## Task to complete
Reproduce verbatim the portion of the material that begins with the line containing "Click the green" and continues through the end of the material, including both of those boundaries.

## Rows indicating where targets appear

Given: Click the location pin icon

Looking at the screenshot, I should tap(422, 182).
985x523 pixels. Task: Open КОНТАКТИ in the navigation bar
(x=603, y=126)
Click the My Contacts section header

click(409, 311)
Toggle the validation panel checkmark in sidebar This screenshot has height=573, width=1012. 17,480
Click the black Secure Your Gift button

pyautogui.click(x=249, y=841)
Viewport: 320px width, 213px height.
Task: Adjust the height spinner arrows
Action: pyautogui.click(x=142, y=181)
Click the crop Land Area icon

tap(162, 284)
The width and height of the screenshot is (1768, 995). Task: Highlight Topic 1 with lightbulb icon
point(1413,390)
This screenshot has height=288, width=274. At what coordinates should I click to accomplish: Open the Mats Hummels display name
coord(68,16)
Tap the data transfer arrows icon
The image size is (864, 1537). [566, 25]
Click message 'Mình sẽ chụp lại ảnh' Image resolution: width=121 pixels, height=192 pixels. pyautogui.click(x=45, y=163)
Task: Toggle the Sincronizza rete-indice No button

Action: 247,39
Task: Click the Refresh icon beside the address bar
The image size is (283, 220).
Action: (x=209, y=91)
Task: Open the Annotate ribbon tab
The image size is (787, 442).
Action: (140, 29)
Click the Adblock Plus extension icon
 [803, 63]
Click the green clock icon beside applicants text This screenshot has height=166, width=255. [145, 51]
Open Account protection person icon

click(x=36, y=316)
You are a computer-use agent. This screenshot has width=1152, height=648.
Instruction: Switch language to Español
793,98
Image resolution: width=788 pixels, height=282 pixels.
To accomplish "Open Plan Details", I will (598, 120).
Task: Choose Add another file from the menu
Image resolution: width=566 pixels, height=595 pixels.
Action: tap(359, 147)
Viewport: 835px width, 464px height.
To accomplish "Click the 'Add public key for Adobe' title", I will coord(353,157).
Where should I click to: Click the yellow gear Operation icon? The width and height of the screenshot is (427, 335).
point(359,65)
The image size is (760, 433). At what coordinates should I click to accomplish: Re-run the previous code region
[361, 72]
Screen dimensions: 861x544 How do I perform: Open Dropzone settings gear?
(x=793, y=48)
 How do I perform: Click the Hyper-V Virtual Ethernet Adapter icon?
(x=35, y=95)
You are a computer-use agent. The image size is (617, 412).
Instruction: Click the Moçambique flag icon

## Full answer
Click the green clock icon beside applicants text This screenshot has height=166, width=255. [145, 51]
Open Account protection person icon

click(x=36, y=316)
You are a computer-use agent. This screenshot has width=1152, height=648.
Instruction: Switch language to Español
793,98
Image resolution: width=788 pixels, height=282 pixels.
To accomplish "Open Plan Details", I will (598, 120).
Task: Choose Add another file from the menu
Image resolution: width=566 pixels, height=595 pixels.
Action: tap(359, 147)
Viewport: 835px width, 464px height.
To accomplish "Click the 'Add public key for Adobe' title", I will coord(353,157).
Where should I click to: Click the yellow gear Operation icon? The width and height of the screenshot is (427, 335).
point(359,65)
The image size is (760, 433). At what coordinates should I click to accomplish: Re-run the previous code region
[361, 72]
Screen dimensions: 861x544 How do I perform: Open Dropzone settings gear?
(x=793, y=48)
 How do I perform: Click the Hyper-V Virtual Ethernet Adapter icon?
(x=35, y=95)
You are a computer-use agent. The image size is (617, 412).
Instruction: Click the Moçambique flag icon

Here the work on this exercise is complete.